*** Excerpted records
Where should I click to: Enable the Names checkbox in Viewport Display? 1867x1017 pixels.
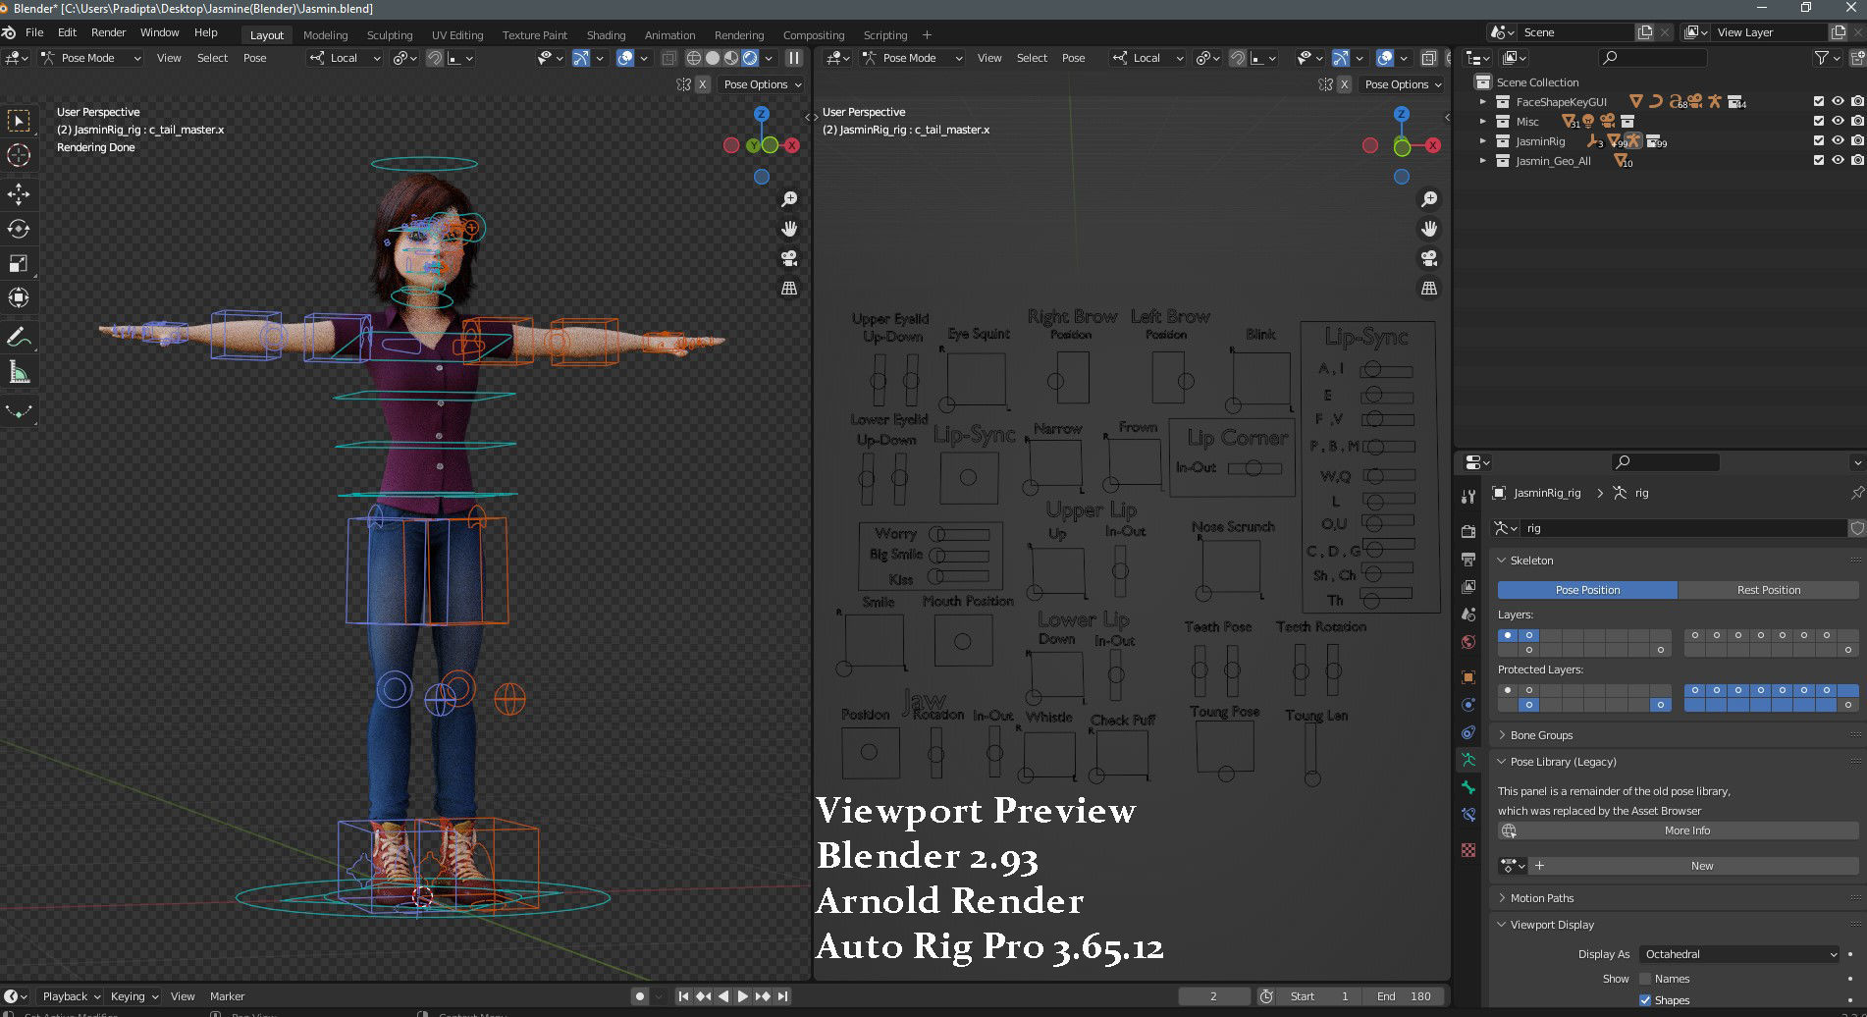[1645, 979]
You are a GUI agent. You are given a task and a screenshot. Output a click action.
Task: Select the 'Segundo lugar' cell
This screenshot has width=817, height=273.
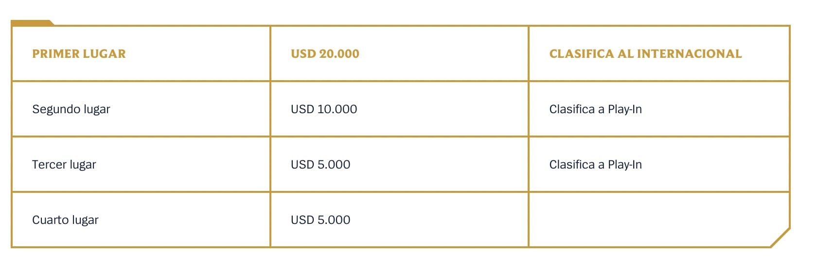[71, 109]
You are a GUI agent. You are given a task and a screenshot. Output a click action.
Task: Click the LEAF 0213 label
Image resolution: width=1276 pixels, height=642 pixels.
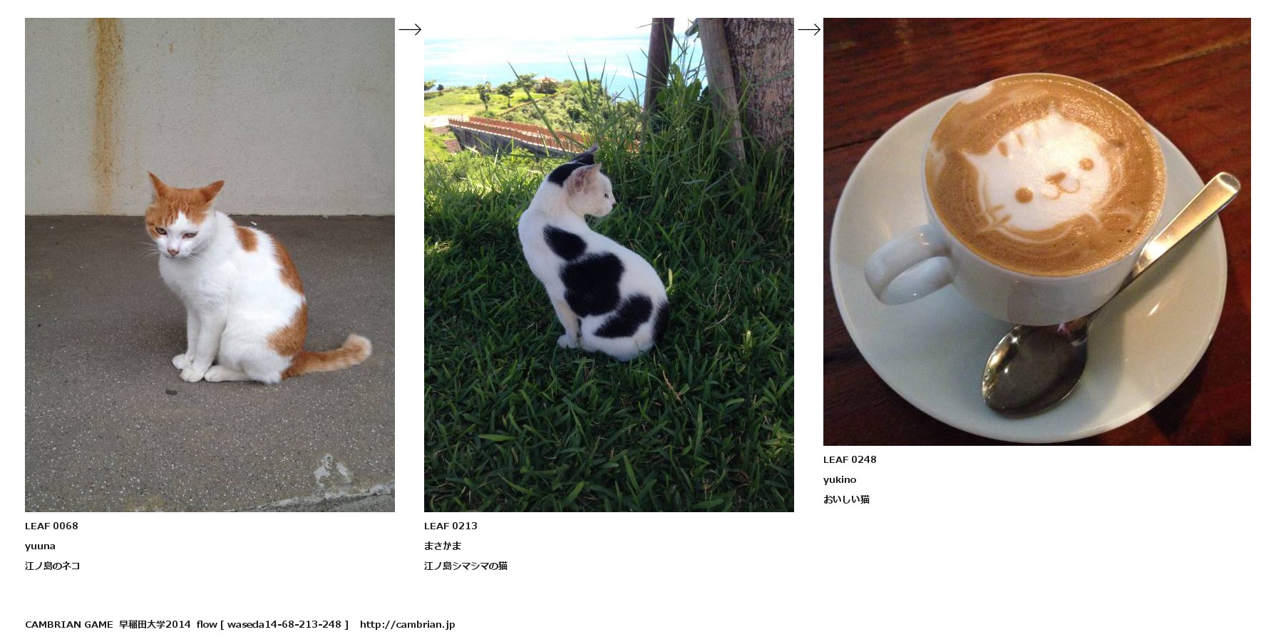coord(451,526)
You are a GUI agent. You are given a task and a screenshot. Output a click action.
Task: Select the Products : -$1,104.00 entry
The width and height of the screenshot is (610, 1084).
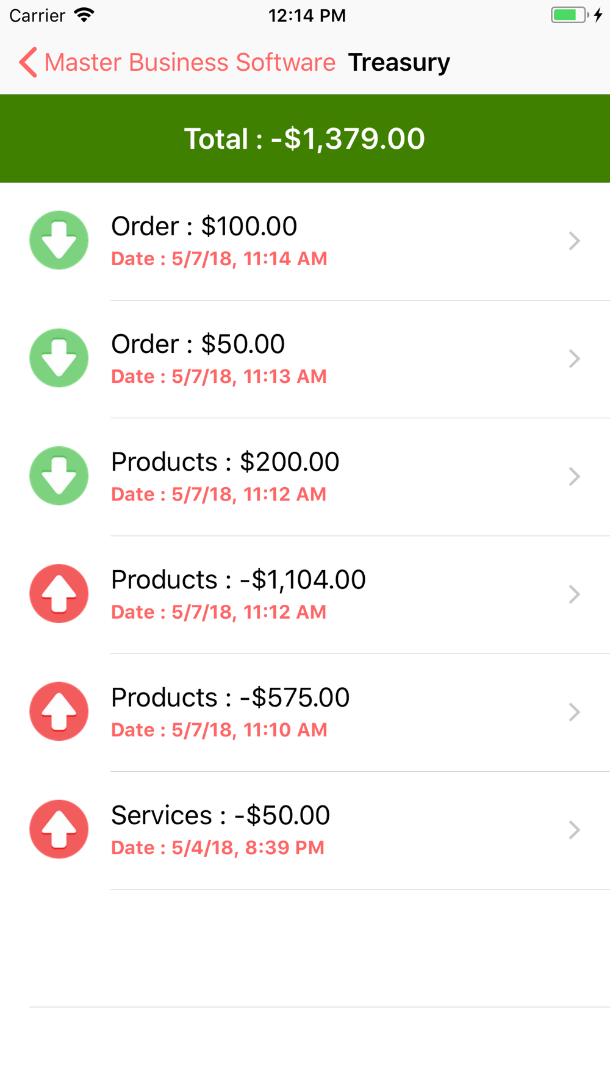coord(305,594)
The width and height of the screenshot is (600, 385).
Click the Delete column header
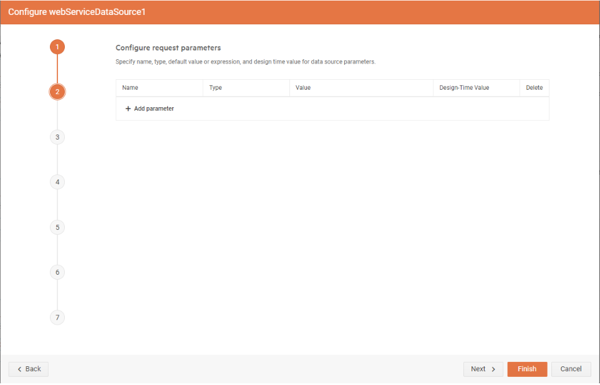coord(534,87)
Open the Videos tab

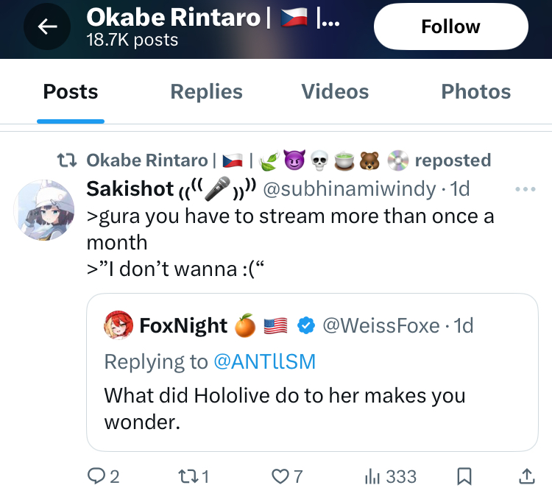335,92
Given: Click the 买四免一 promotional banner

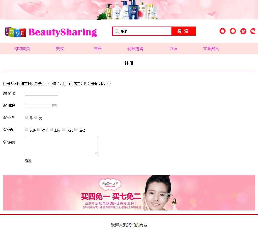Looking at the screenshot, I should [x=129, y=193].
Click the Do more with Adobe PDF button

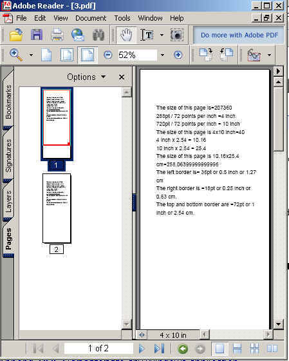239,35
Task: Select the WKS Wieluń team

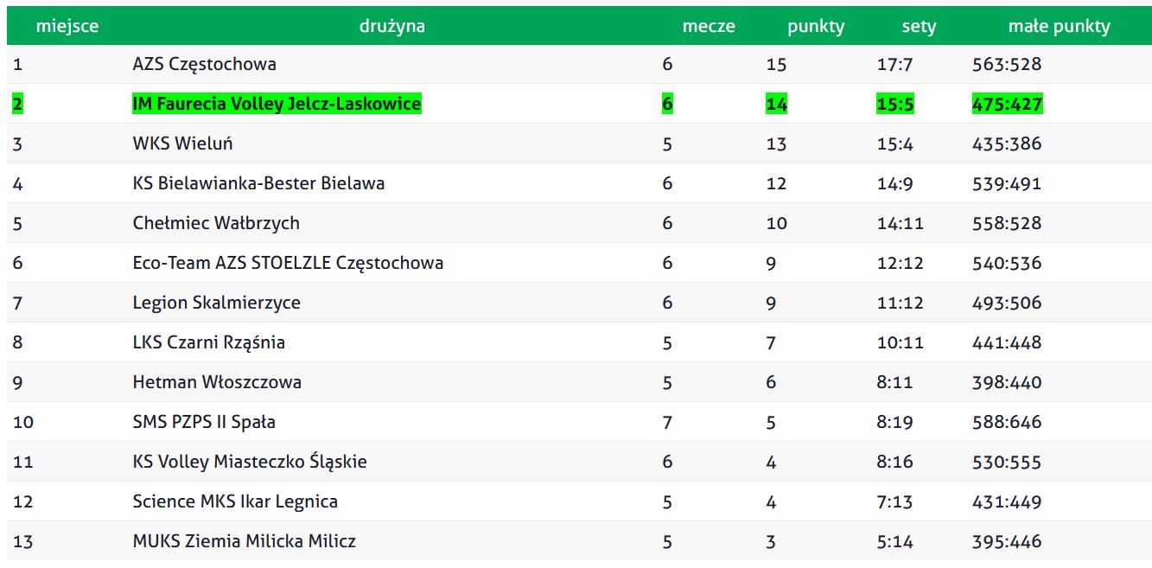Action: click(182, 144)
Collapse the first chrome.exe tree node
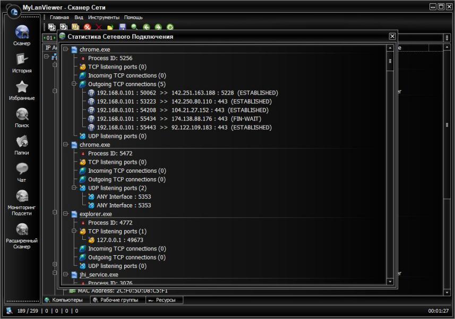455x319 pixels. click(65, 49)
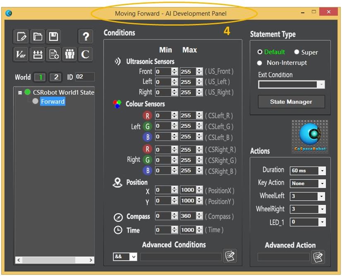Open the Duration dropdown
The image size is (342, 276).
(x=322, y=171)
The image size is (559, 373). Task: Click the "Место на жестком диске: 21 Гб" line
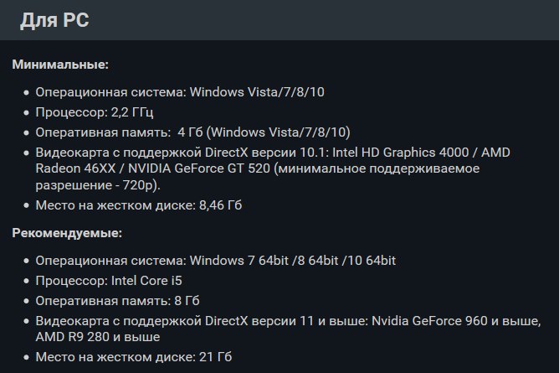tap(134, 357)
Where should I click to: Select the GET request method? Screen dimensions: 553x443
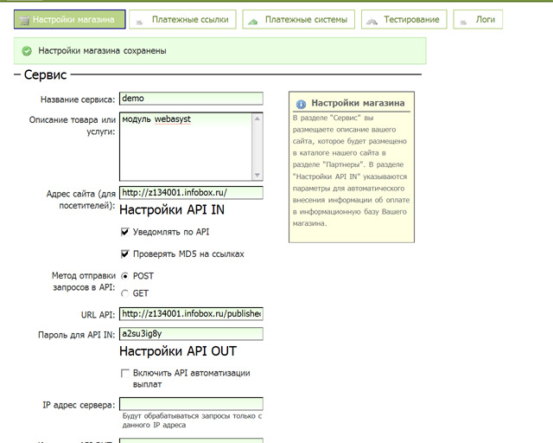click(124, 293)
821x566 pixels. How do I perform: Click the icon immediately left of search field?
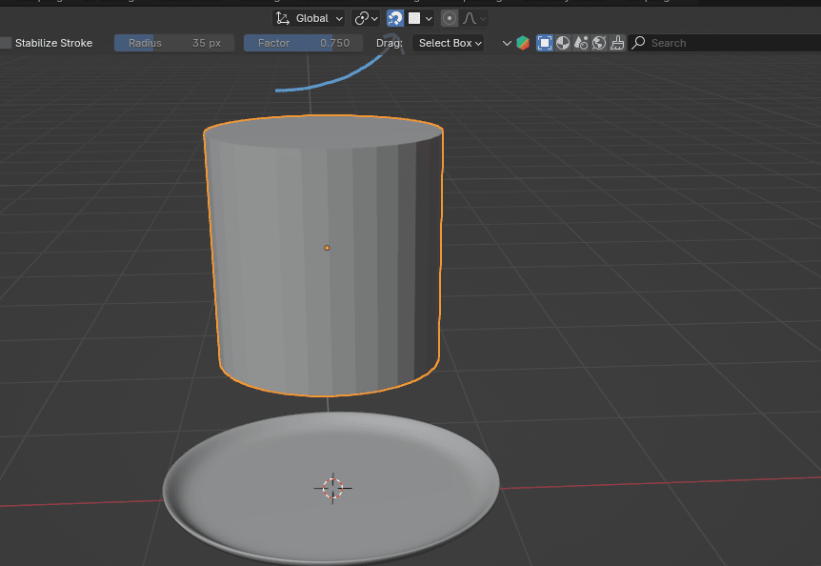tap(617, 43)
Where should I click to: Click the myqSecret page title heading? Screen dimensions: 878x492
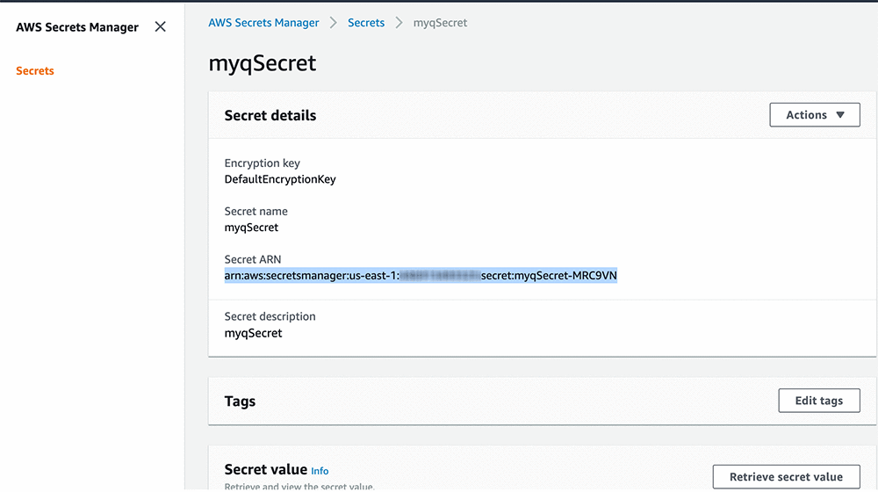pyautogui.click(x=262, y=64)
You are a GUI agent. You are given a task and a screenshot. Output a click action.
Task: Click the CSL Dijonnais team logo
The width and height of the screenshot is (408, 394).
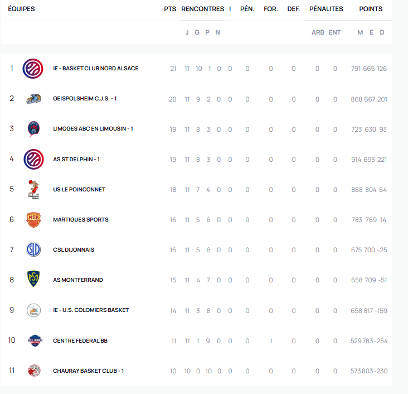pos(33,249)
******
## Task goal:
From the line that holds "Where should I click to: Select" to the last line of the data, return those lines exactly and nothing else; both ends count, and pictures stay out.

## Written response:
Where should I click to: Select the GET request method? Screen dimensions: 553x443
click(124, 293)
821x566 pixels. How do I perform: Click the icon immediately left of search field?
tap(617, 43)
Where should I click to: Click the myqSecret page title heading? Screen dimensions: 878x492
pyautogui.click(x=262, y=64)
You are a GUI agent. You are given a task and a screenshot. Output a click action.
Task: Click the CSL Dijonnais team logo
The width and height of the screenshot is (408, 394).
pos(33,249)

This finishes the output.